What is expected:
Copy exactly. Include the line containing "Viewport: 1366px width, 1366px", every line after it, and the last line below, but no pictures.

□ □ □ □ □ □ □

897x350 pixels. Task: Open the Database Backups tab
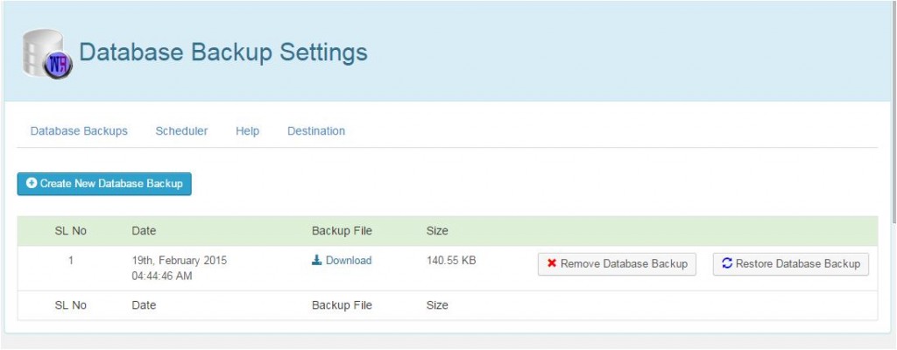[79, 131]
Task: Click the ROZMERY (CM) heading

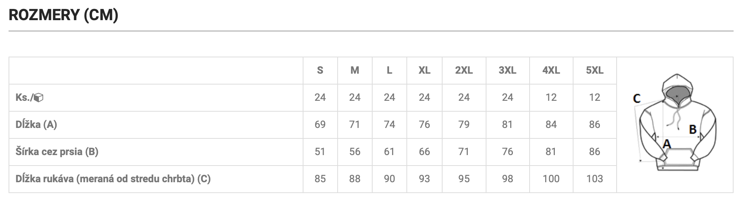Action: 63,16
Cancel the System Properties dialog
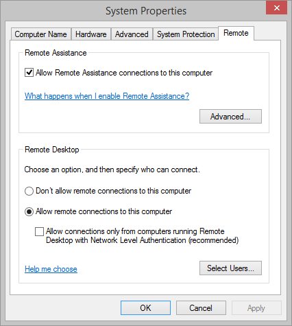The image size is (292, 326). (201, 308)
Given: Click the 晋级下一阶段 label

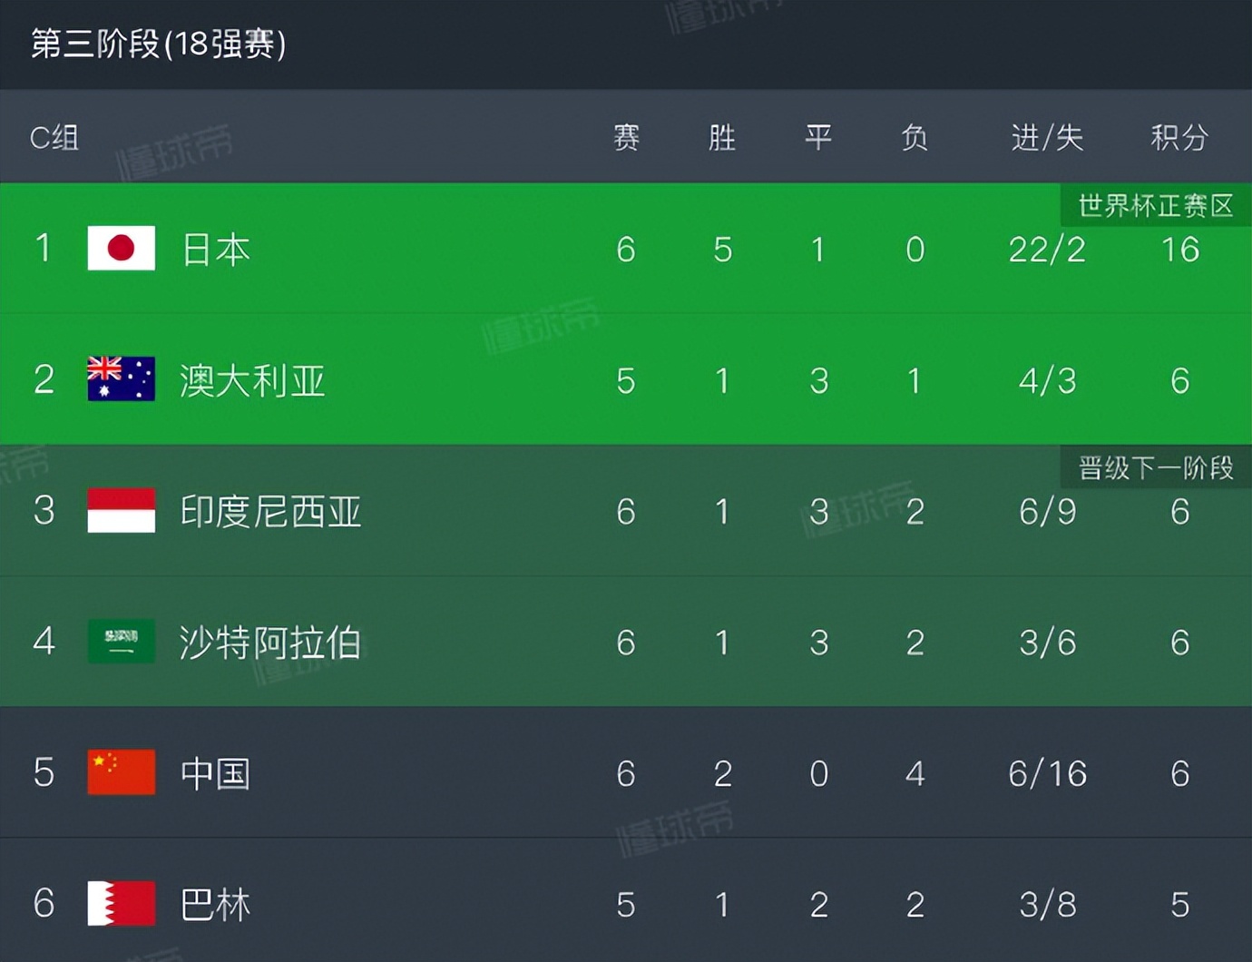Looking at the screenshot, I should 1156,468.
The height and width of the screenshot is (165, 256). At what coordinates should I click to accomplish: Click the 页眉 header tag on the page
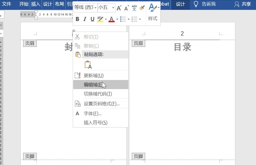click(x=30, y=43)

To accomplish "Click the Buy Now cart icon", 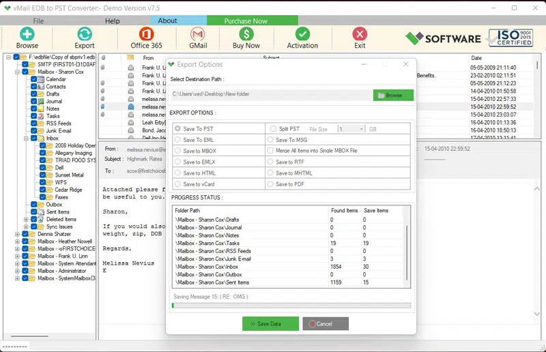I will [246, 34].
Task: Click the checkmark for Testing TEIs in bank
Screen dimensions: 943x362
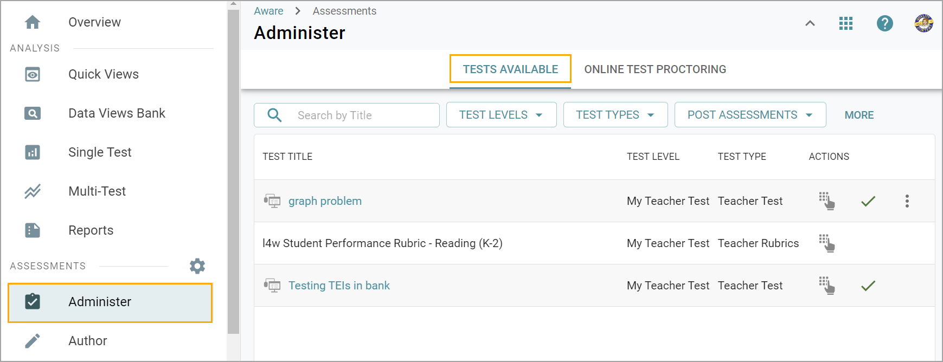Action: point(868,286)
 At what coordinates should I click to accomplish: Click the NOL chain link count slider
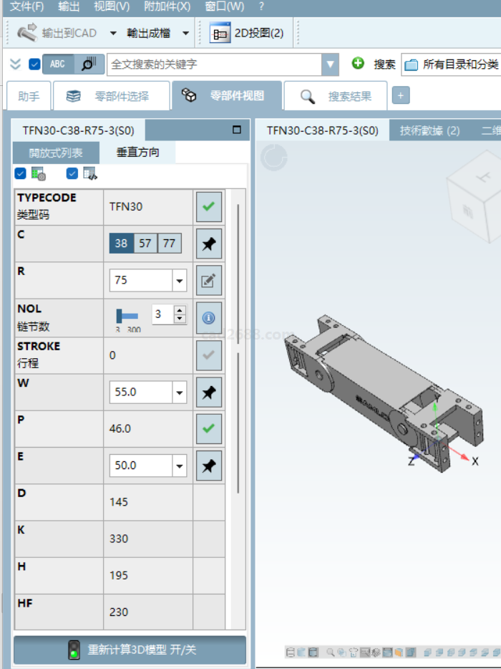tap(127, 315)
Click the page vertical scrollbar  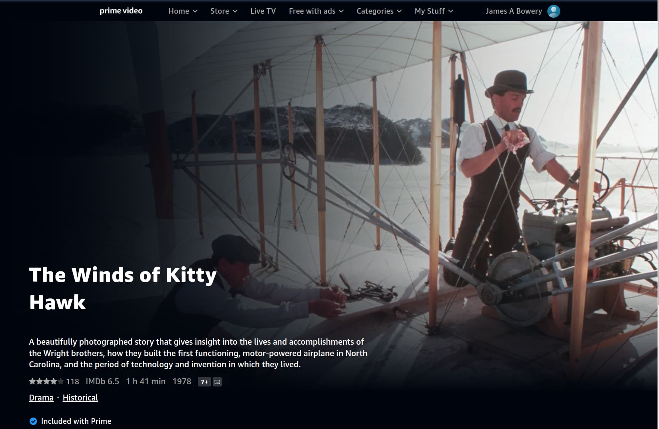(x=658, y=215)
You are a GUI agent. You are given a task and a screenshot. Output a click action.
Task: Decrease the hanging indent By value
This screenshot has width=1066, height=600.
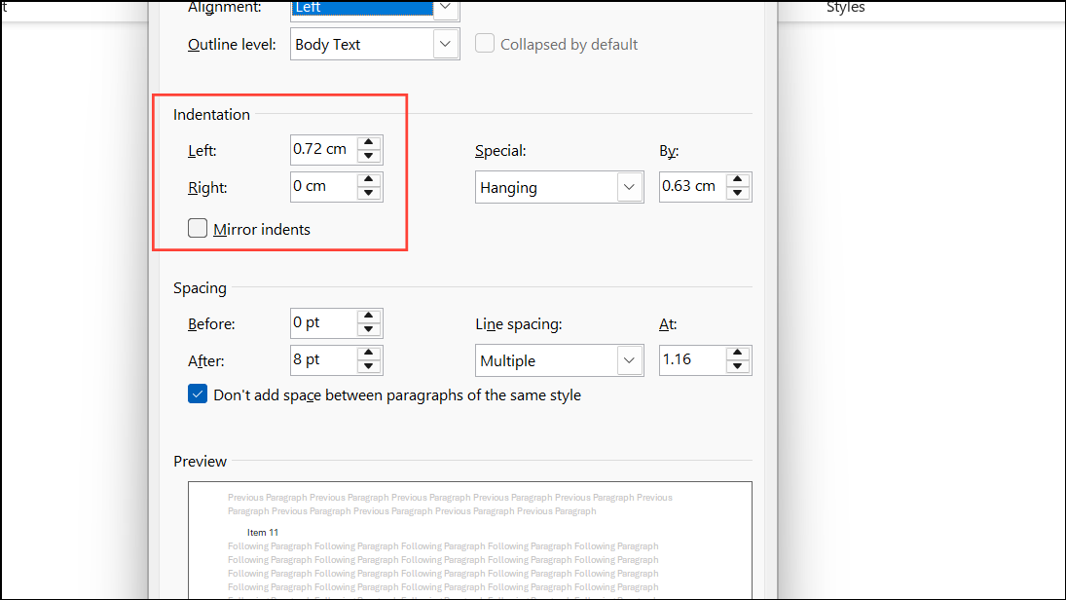(738, 192)
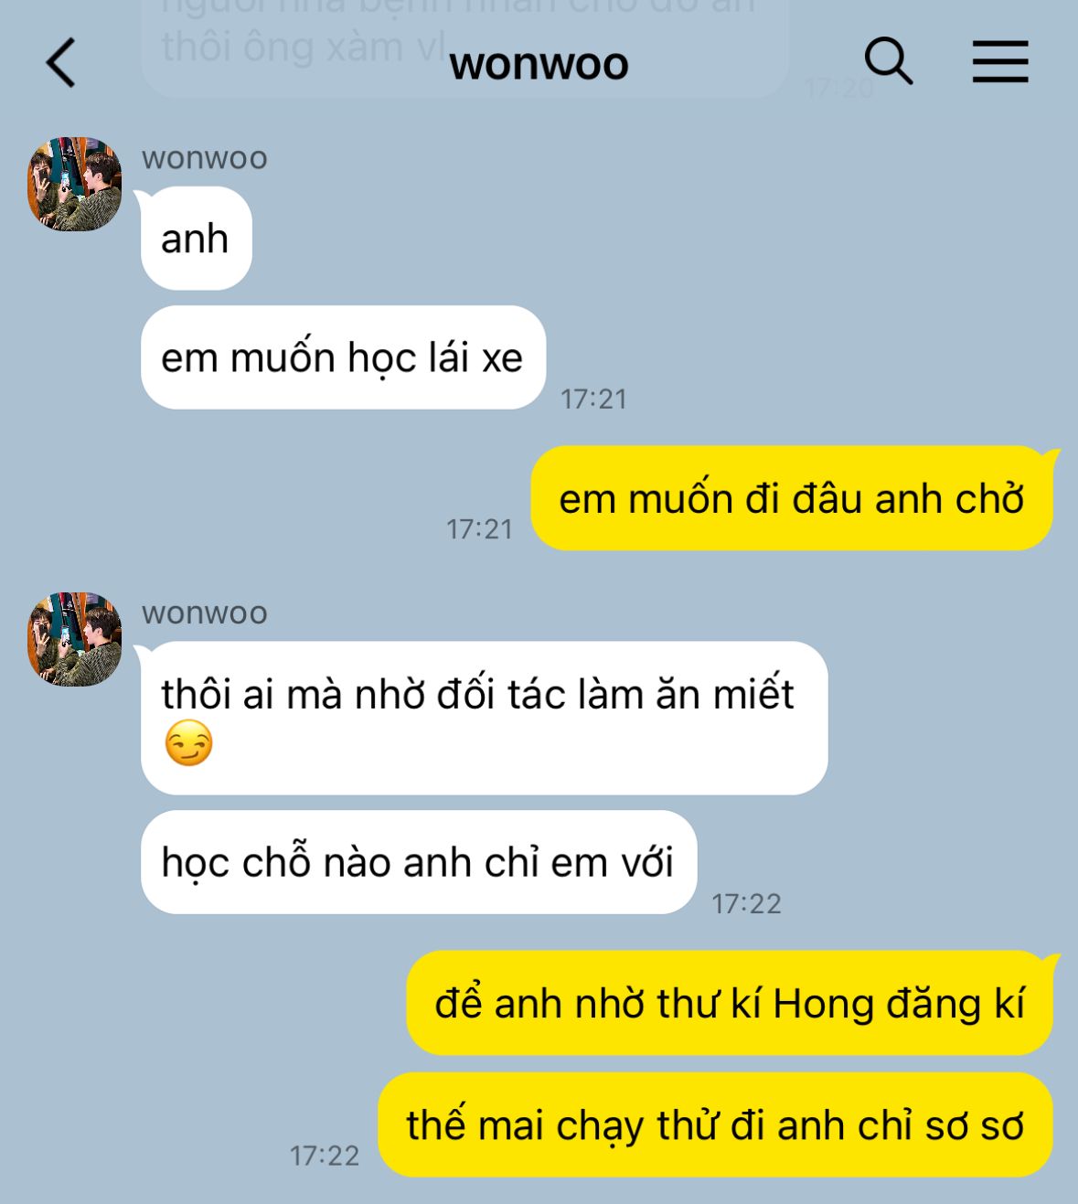
Task: Select 'học chỗ nào anh chỉ em với' bubble
Action: (419, 862)
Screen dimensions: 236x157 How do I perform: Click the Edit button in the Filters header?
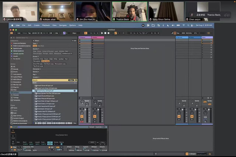tap(74, 41)

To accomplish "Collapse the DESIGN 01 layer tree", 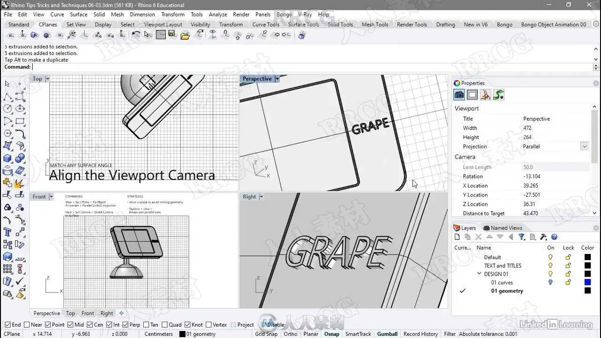I will point(479,274).
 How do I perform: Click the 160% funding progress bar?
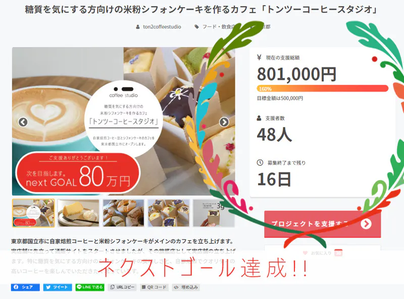click(x=322, y=89)
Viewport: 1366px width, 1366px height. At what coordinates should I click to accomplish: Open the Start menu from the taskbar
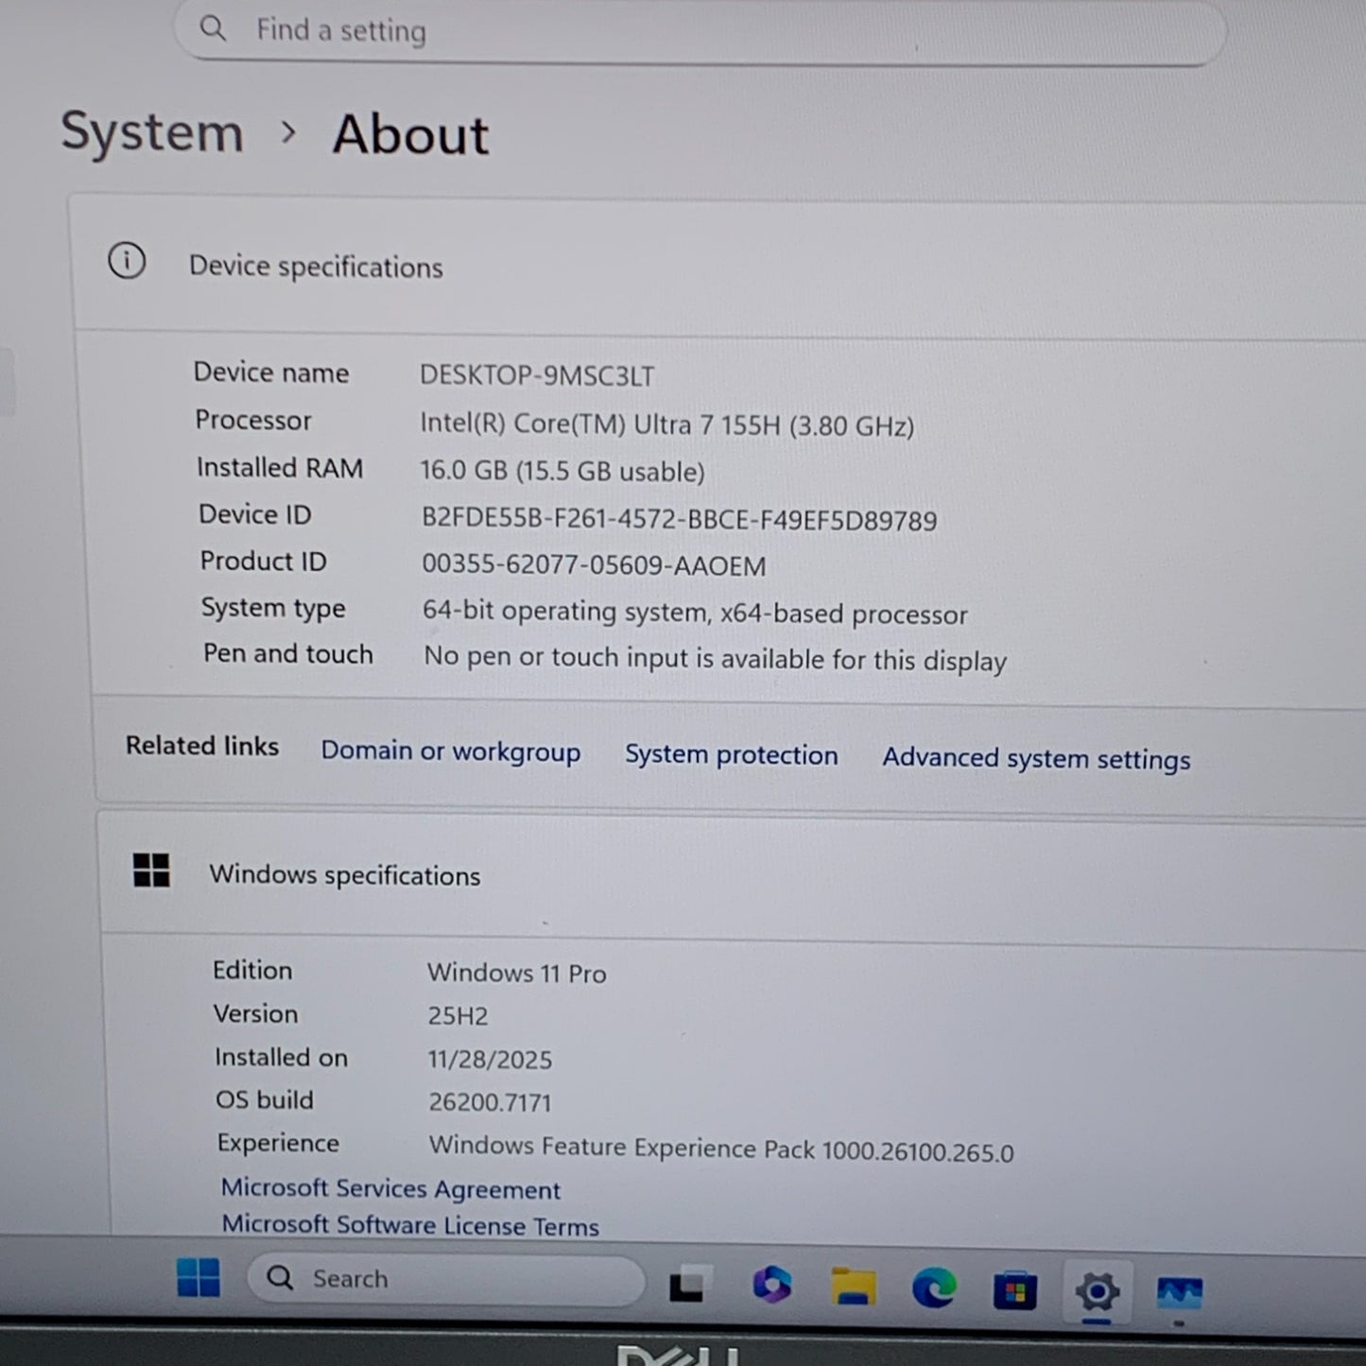199,1278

□ □ □ □ □ □ □

Finished task:
Viewport: 1366px width, 1366px height. At what coordinates should I click to accomplish: Open the Start menu from the taskbar
199,1278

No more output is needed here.